_Text passage_

>> START

Skip to main content

What are Ensemble Models?

PatchCore ensembles combine predictions from multiple backbone networks to achieve state-of-the-art performance. The original paper achieved 99.6% instance AUROC using an ensemble of WideResNet101, ResNext101, and DenseNet201.
Performance Gains:
  • Single WideResNet50: 99.2% AUROC
  • Ensemble (3 backbones): 99.6% AUROC
  • Trade-off: 3x training time, 3x model size

How Ensembles Work

1

Train Multiple Models

Each backbone is trained independently:
  • WideResNet101 → Feature bank 1
  • ResNext101 → Feature bank 2
  • DenseNet201 → Feature bank 3
2

Extract Features

During inference, each model extracts features from the test image using its own layers.
3

Compute Anomaly Scores

Each model computes its own anomaly score and segmentation map using its nearest-neighbor search.
4

Aggregate Predictions

Scores are normalized and averaged:
Ensemble Aggregation (from run_patchcore.py:114-132)
# Normalize each model's scores to [0, 1]
scores = np.array(aggregator["scores"])
min_scores = scores.min(axis=-1).reshape(-1, 1)
max_scores = scores.max(axis=-1).reshape(-1, 1)
scores = (scores - min_scores) / (max_scores - min_scores)

# Average across models
final_score = np.mean(scores, axis=0)

Training an Ensemble

The key difference from single-model training is specifying multiple backbones and their corresponding layers.

>> END

_Dataset section_
>> START

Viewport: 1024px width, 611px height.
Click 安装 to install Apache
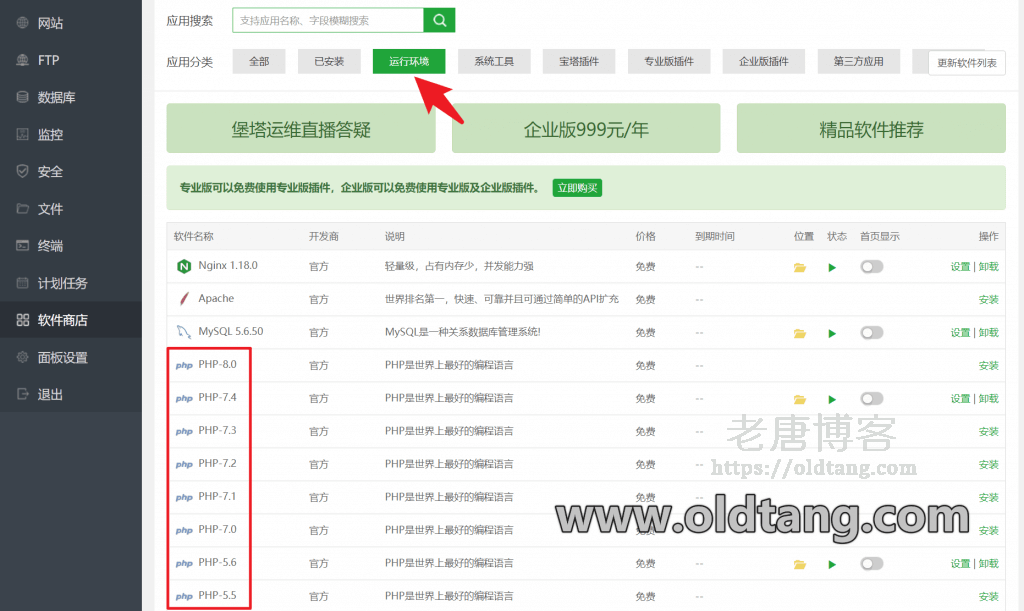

>> END

_Tasks to complete_
a. What instance AUROC did the original paper reach, according to the PatchCore ensembles page?
b. Please rewrite the stretch of the PatchCore ensembles page from "Compute Anomaly Scores" through "max_scores = scores.max(axis=-1).reshape(-1, 1)", changing "segmentation map" to "anomaly heatmap".
c. Carry the PatchCore ensembles page on from the point where it stops.

_Answers to each task_
a. 99.6% instance AUROC.

b.
Compute Anomaly Scores

Each model computes its own anomaly score and anomaly heatmap using its nearest-neighbor search.
4

Aggregate Predictions

Scores are normalized and averaged:
Ensemble Aggregation (from run_patchcore.py:114-132)
# Normalize each model's scores to [0, 1]
scores = np.array(aggregator["scores"])
min_scores = scores.min(axis=-1).reshape(-1, 1)
max_scores = scores.max(axis=-1).reshape(-1, 1)

c.
Basic Ensemble Syntax

Ensemble Command Structure
python bin/run_patchcore.py [...global args...] \
patch_core \
  -b backbone1 -b backbone2 -b backbone3 \         # Three backbones
  -le 0.layer_name -le 0.layer_name \             # Layers for backbone 0
  -le 1.layer_name -le 1.layer_name \             # Layers for backbone 1
  -le 2.layer_name -le 2.layer_name \             # Layers for backbone 2
  [other patch_core args...] \
sampler [...] \
dataset [...]
Layer Indexing: When using multiple backbones, prefix layer names with {index}.:
  • First backbone: 0.layer2, 0.layer3
  • Second backbone: 1.layer2, 1.layer3
  • Third backbone: 2.features.denseblock2, 2.features.denseblock3
This configuration from the paper achieves 99.3% instance AUROC:
Ensemble - 224x224 Images
datapath=/path/to/mvtec
datasets=('bottle' 'cable' 'capsule' 'carpet' 'grid' 'hazelnut' 
          'leather' 'metal_nut' 'pill' 'screw' 'tile' 'toothbrush' 
          'transistor' 'wood' 'zipper')
dataset_flags=($(for dataset in "${datasets[@]}"; do echo '-d '$dataset; done))

python bin/run_patchcore.py \
  --gpu 0 \
  --seed 3 \
  --save_patchcore_model \
  --log_group IM224_Ensemble_L2-3_P001_D1024-384_PS-3_AN-1_S3 \
  --log_project MVTecAD_Results \
  results \
patch_core \
  -b wideresnet101 \
  -b resnext101 \
  -b densenet201 \
  -le 0.layer2 -le 0.layer3 \
  -le 1.layer2 -le 1.layer3 \
  -le 2.features.denseblock2 -le 2.features.denseblock3 \
  --faiss_on_gpu \
  --pretrain_embed_dimension 1024 \
  --target_embed_dimension 384 \
  --anomaly_scorer_num_nn 1 \
  --patchsize 3 \
sampler \
  -p 0.01 \
  approx_greedy_coreset \
dataset \
  --resize 256 \
  --imagesize 224 \
  "${dataset_flags[@]}" \
  mvtec $datapath
Metrics (from sample_training.sh:12-13)
Instance AUROC: 99.3%
Pixel-wise AUROC: 98.1%
PRO Score: 94.2%

Training time: ~3-5 hours (all 15 categories)
GPU memory: 10-12 GB
Total model size: ~5-7 GB

Best Ensemble (320x320)

For maximum performance, use higher resolution images (99.6% instance AUROC):
Ensemble - 320x320 Images (Best Performance)
datapath=/path/to/mvtec
datasets=('bottle' 'cable' 'capsule' 'carpet' 'grid' 'hazelnut' 
          'leather' 'metal_nut' 'pill' 'screw' 'tile' 'toothbrush' 
          'transistor' 'wood' 'zipper')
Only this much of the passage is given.